### [AIM OF THE TASK]
Transcribe only the lines from the one containing "Click the restaurant cutlery icon" through the final line of the entries below, exactly, and exclude the pictures.

### [THE RECORDS]
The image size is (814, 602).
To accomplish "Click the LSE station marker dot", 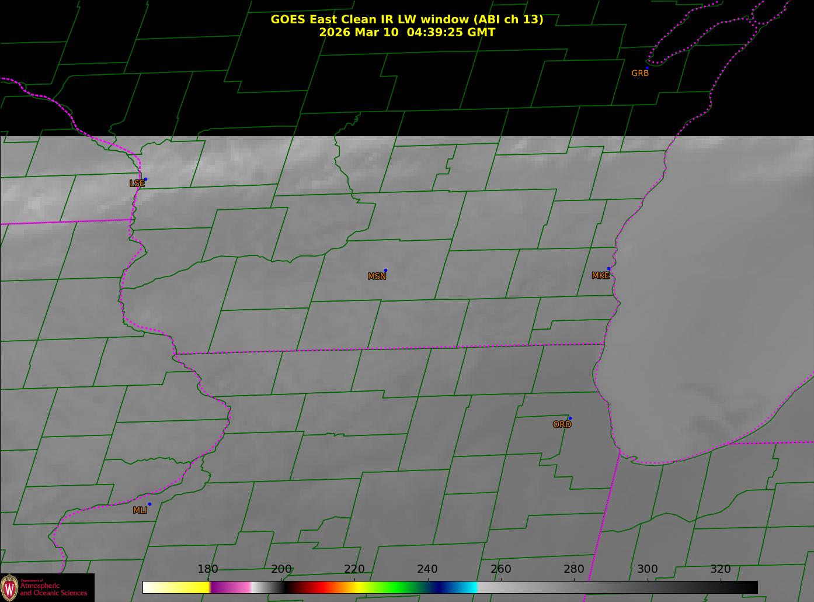I will tap(145, 179).
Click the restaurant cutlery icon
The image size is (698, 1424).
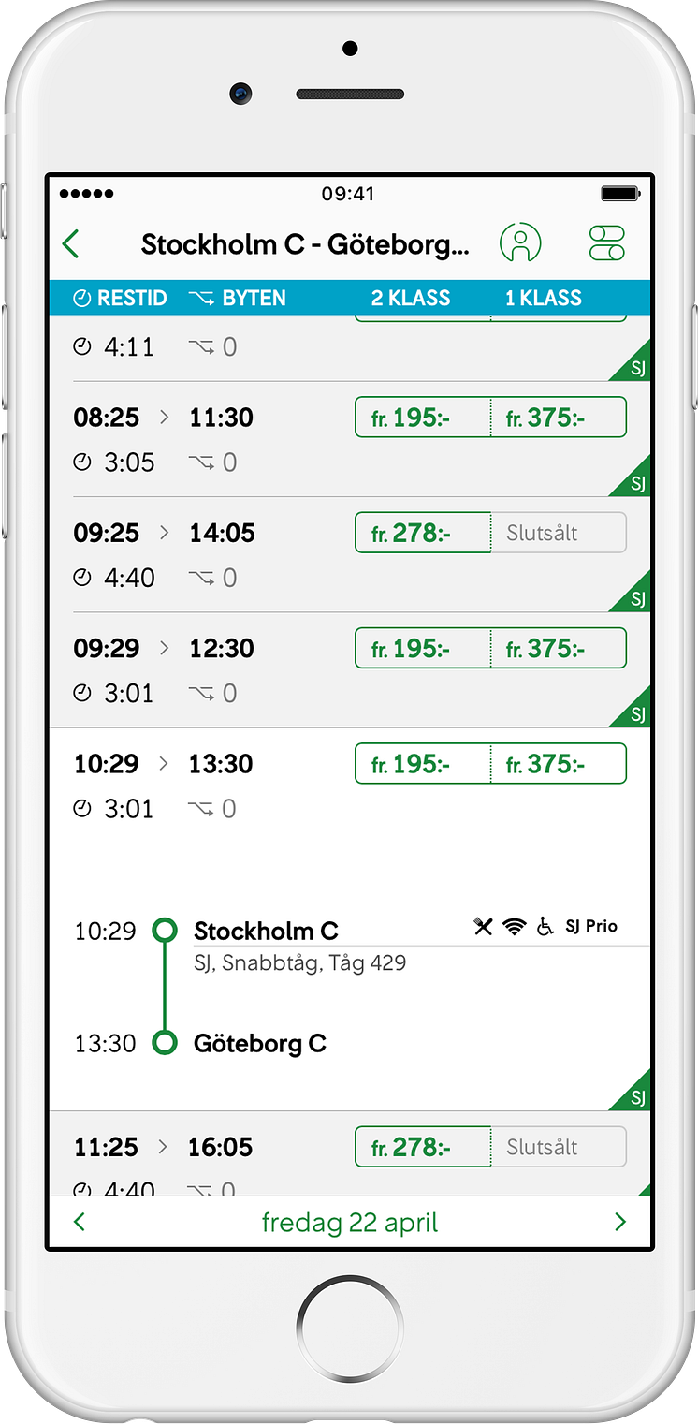pyautogui.click(x=483, y=927)
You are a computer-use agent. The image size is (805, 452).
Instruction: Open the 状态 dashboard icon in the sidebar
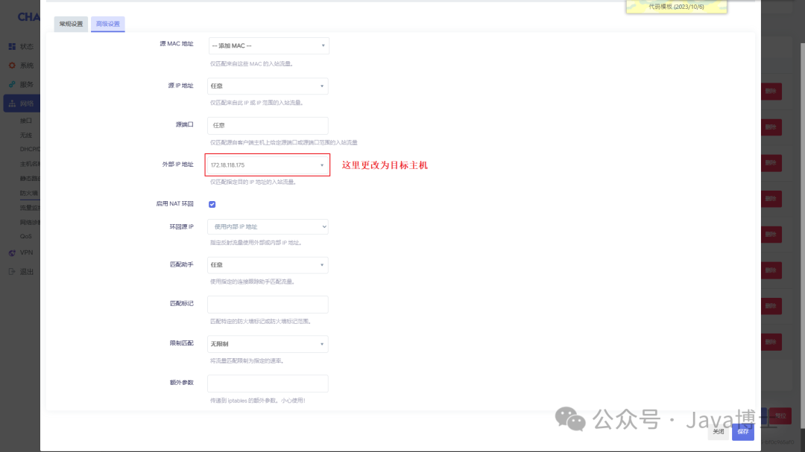pos(12,46)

### [EXPECTED ANSWER]
Click the restaurant cutlery icon
The image size is (698, 1424).
pyautogui.click(x=483, y=927)
You are a computer-use agent. The image size is (805, 452).
Instruction: Open the 状态 dashboard icon in the sidebar
pos(12,46)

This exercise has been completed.